_SELECTED EXCERPT_
--- Start ---

Skip to main content
Image
stgm
Share

From a Neighborhood Struggle to Child Rights Advocacy: Sulukule Volunteers Association

The Sulukule Volunteers Association emerged from the struggle for the education, play, and safety rights of children following the forced displacement process in Sulukule, one of Istanbul’s historic districts. Today, the association continues its neighborhood-based work with an approach that sees children not only as recipients of services but as rights-holding subjects participating in decision-making processes. In this interview, which ranges from child participation to the Mor Kutu (Purple Box) initiative, from child-centered monitoring and evaluation systems to the creation of safe spaces, we discussed how children’s voices can transform institutions.

You have been conducting neighborhood-based work for many years. Could you briefly share the founding story of your association and how you started working with children in Sulukule?

The founding story of the Sulukule Volunteers Association (SGD) is rooted in a struggle for rights that took place in Sulukule, one of Istanbul’s historic neighborhoods. The enactment of Law No. 5366 in 2005 paved the way for Sulukule’s demolition and renewal, and this process resulted in multifaceted rights violations—above all, the forced displacement of residents, most of whom were Roma families. 

The volunteers in the Sulukule Platform, who were fighting this unjust eviction process, realized that most of the school-age children living in the demolition area were either not attending school or had dropped out. As a result, the fight against displacement evolved into a struggle against the devastating effects of displacement on children. Over time, the work undertaken by the founders necessitated a legal entity, and in 2010, the Sulukule Volunteers Association was established in Karagümrük/Fatih. The struggle in the demolition area evolved into a fight against the impacts of the demolition and rights violations hindering children’s well-being after the destruction.

--- End ---

_MATERIAL_
--- Start ---

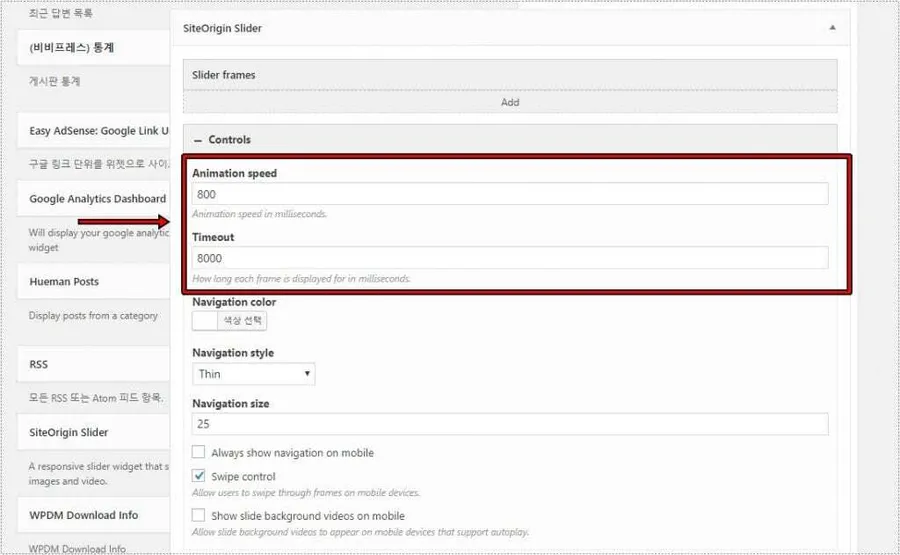Viewport: 900px width, 555px height.
Task: Open the Navigation color picker swatch
Action: coord(205,321)
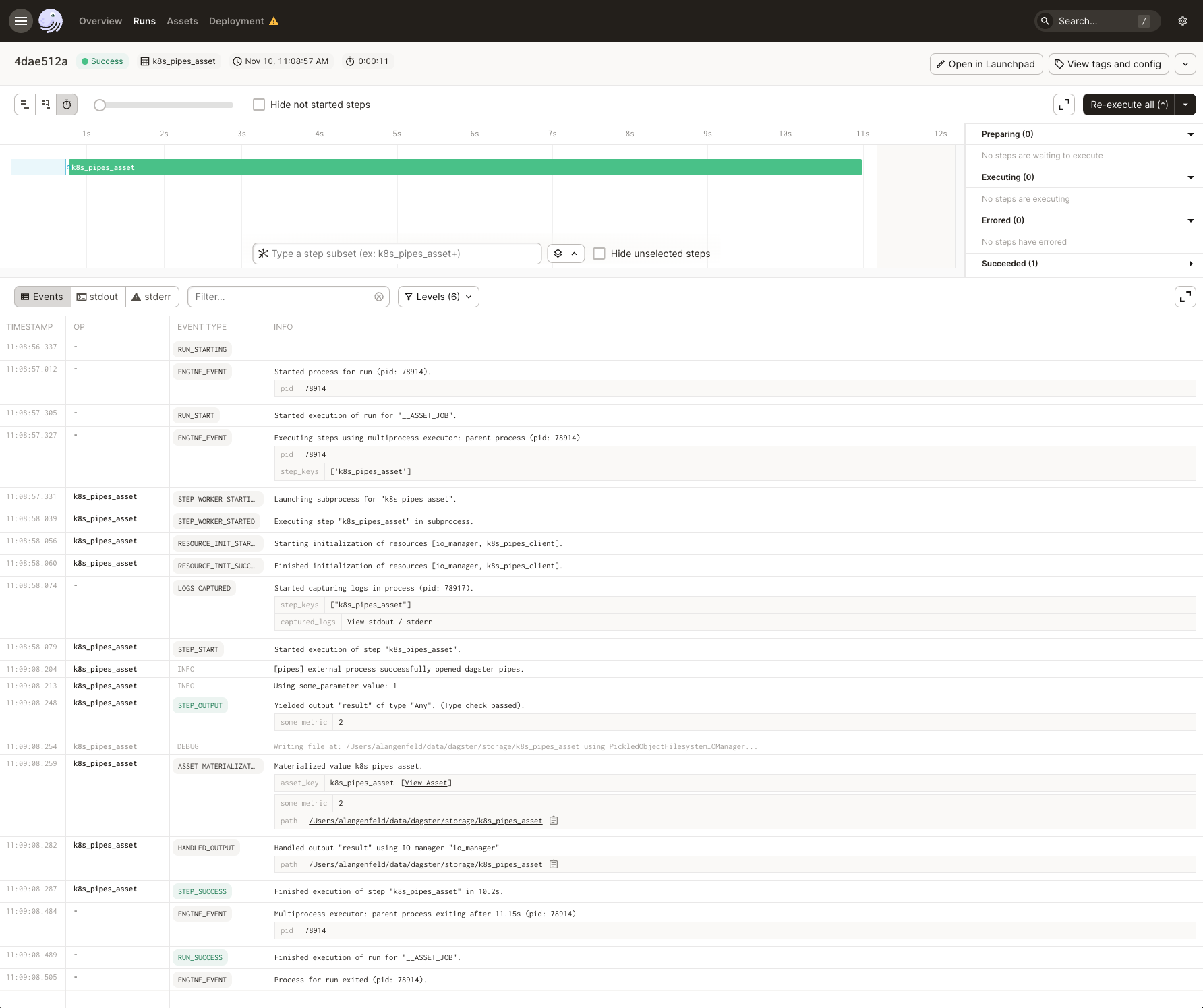The image size is (1203, 1008).
Task: Check Hide unselected steps
Action: (599, 254)
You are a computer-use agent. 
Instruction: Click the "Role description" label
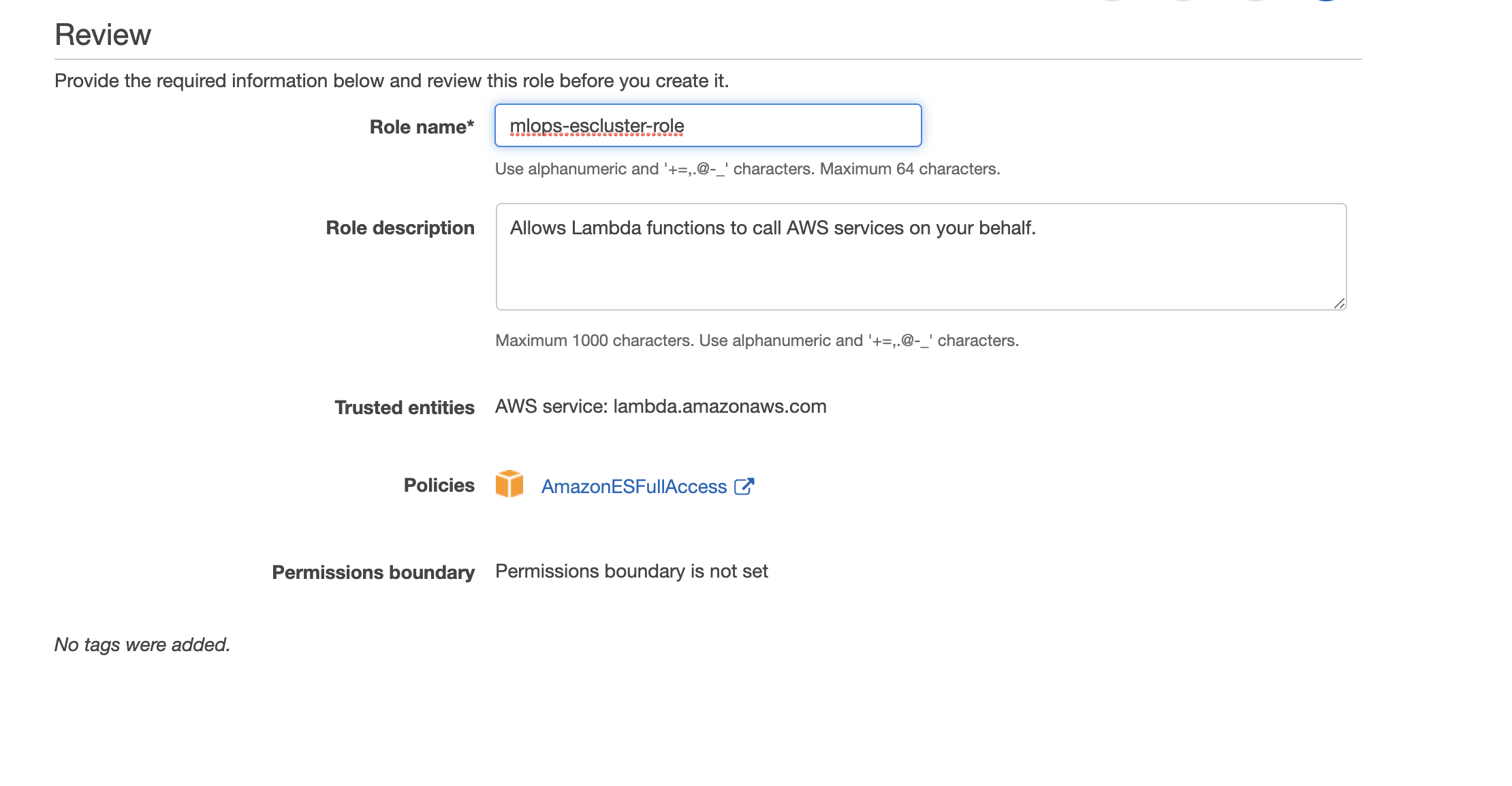click(400, 227)
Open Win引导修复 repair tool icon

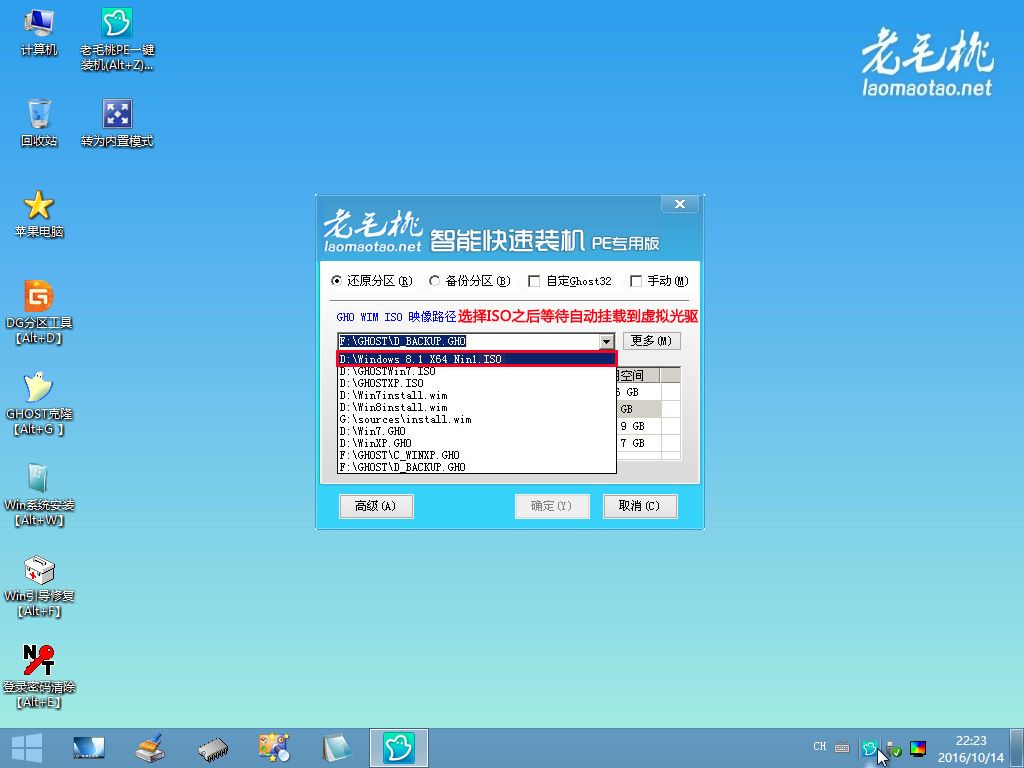(39, 571)
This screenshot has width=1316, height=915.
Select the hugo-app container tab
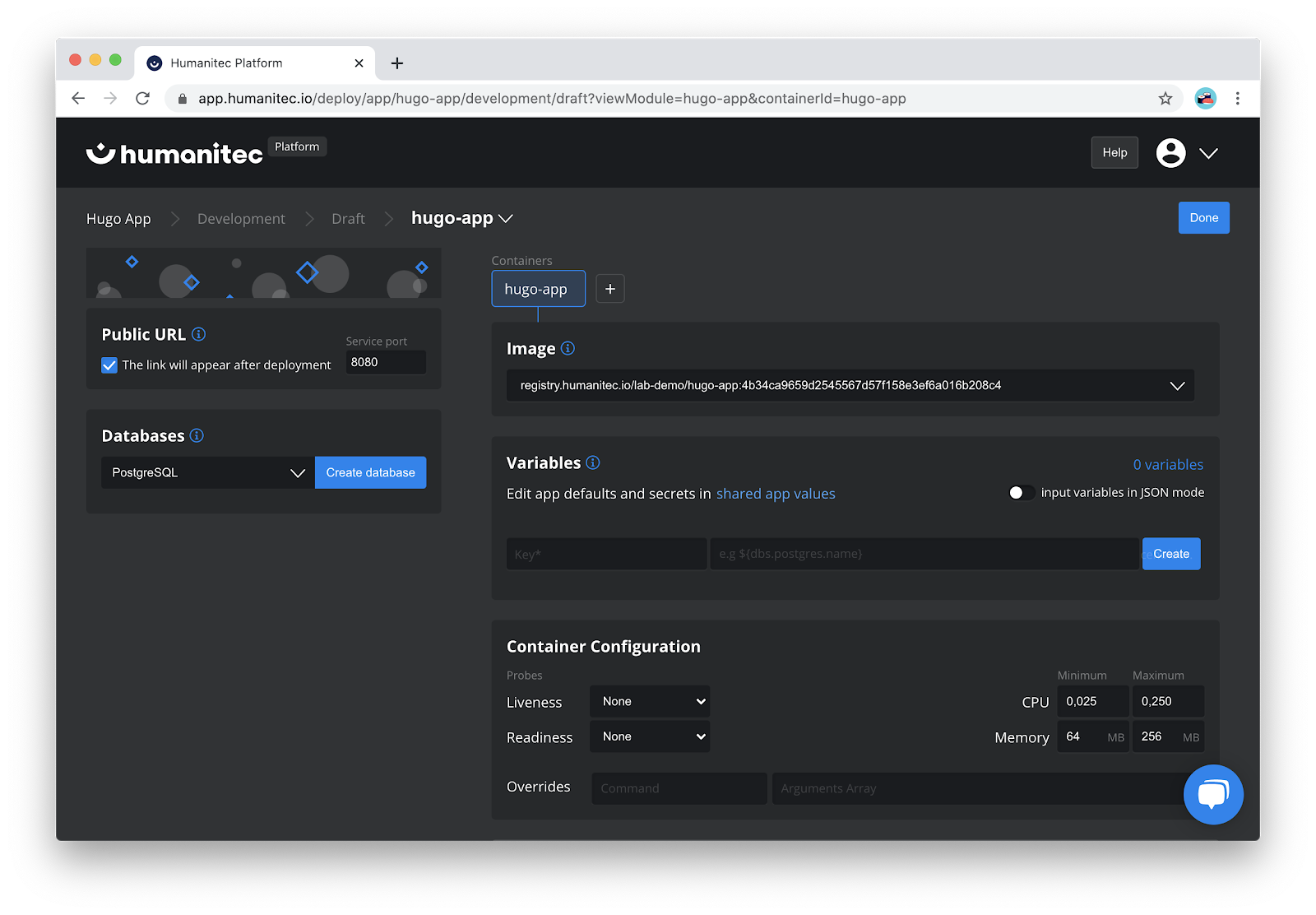[x=537, y=288]
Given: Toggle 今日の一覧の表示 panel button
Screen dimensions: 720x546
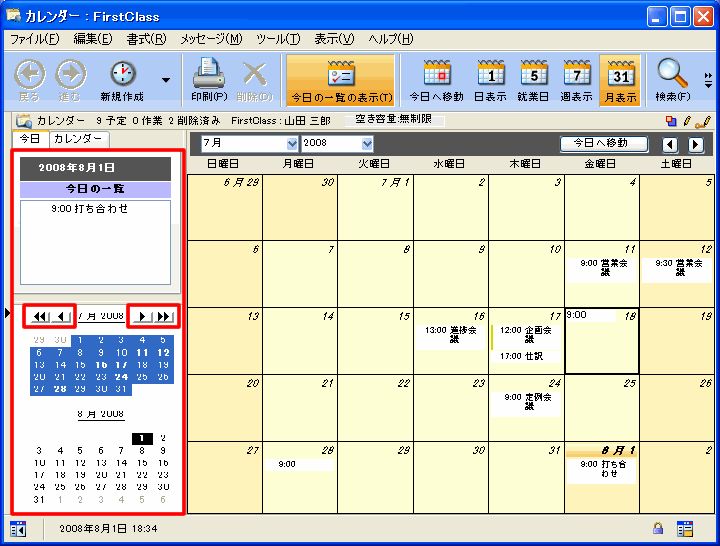Looking at the screenshot, I should [x=340, y=80].
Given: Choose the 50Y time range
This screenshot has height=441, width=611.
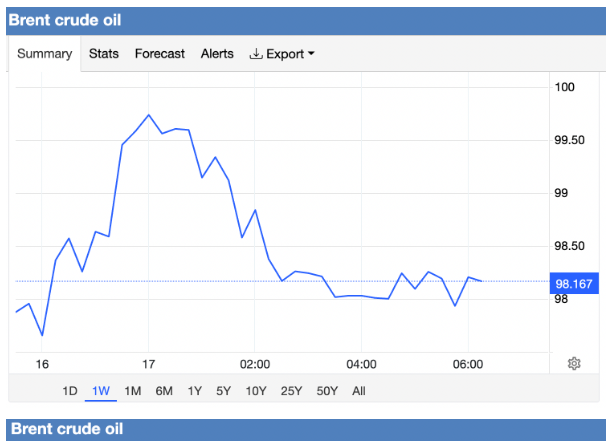Looking at the screenshot, I should (327, 391).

--- End ---

_REQUIREMENTS_
[a] Copy out the records word for word, from their start through the line containing "Looking at the screenshot, I should [x=340, y=80].", and leave the pictures out of your copy.
[b] Continue the interview about the Sulukule Volunteers Association from where it stops.

_ANSWERS FOR THE EXERCISE_
[a]
Viewport: 900px width, 555px height.
Task: Open the Navigation color picker swatch
Action: coord(205,321)
The image size is (1203, 1008).
Task: Check Hide unselected steps
Action: (599, 254)
You are a computer-use agent. 
Instruction: Click the "Role description" label
click(400, 227)
Open Win引导修复 repair tool icon

(39, 571)
This screenshot has width=1316, height=915.
Select the hugo-app container tab
[x=537, y=288]
Given: Toggle 今日の一覧の表示 panel button
Screen dimensions: 720x546
Looking at the screenshot, I should [x=340, y=80].

[b]
In its early years, the association, with support from its volunteers, provided social support activities such as academic and nutritional assistance for children in a small space of 35 square meters. To help children develop social skills, arts-based workshops such as rhythm and photography were organized both within the association and in local schools. Over time, SGD transformed into a civil society organization operating as a rights-based community center, and the range of children benefiting from its activities diversified. Long-term, multifaceted, and play-based activities became our core approach. Programs targeting caregivers, teachers, and school administrators were developed alongside children; women’s initiatives also became one of our key activities. Today at SGD, we see support for children not as passive aid, but as a process of active participation and rights-based transformation. We aim to ensure access to equal and fair education by supporting the well-being of all children in Turkey.

The Heaviest Burden of Displacement Falls on Children

Urban transformation, poverty, and displacement are often discussed as the concerns of adults. So how do these processes affect children’s daily lives, their right to play, and children’s safety?

Although urban transformation and displacement are discussed in terms of economic or legal issues for adults, for children it directly entails barriers to the right to education, loss of play areas, and serious safety risks. As seen in our study "Roma Children: ‘Even if We Study, What Will Happen?’", these processes profoundly impact children’s lives. 
First, economic deprivation and displacement push families to direct their children towards insecure and unregistered work rather than school. As financial difficulties deepen, undernourishment and the inability to meet the most basic school needs—like clothing, bags, and stationery—completely sever children’s ties to school. Poverty and displacement directly increase the risk of child labor and make school dropouts widespread. 

Spatial transformation and poverty are also key factors here: they destroy the neighborhood fabric to which children feel connected. The lack of well-equipped community centers and social support spaces where children can safely spend time and socialize with peers after school pushes them into unsafe streets and exposed areas. Deprived of their right to play, children are forced at an early age to join adults in the struggle for survival.

And again, deprivation, hunger, and urban insecurity unfortunately expose children to judicial problems. As our report reveals, poverty increases children’s exposure to neglect and abuse, while also raising the risks of child labor and child marriage to the highest level. 

Therefore, to protect children’s safety and development during urban transformation and poverty processes, it is vital to provide free school meals, support families with educational scholarships, and establish neighborhood-based community centers that safeguard children’s right to play and socialize. 

Children Are Not Beneficiaries for Us—They Are Decision-Makers

How do you define children’s participation? How does listening to children affect your work? How do children transform the way you work?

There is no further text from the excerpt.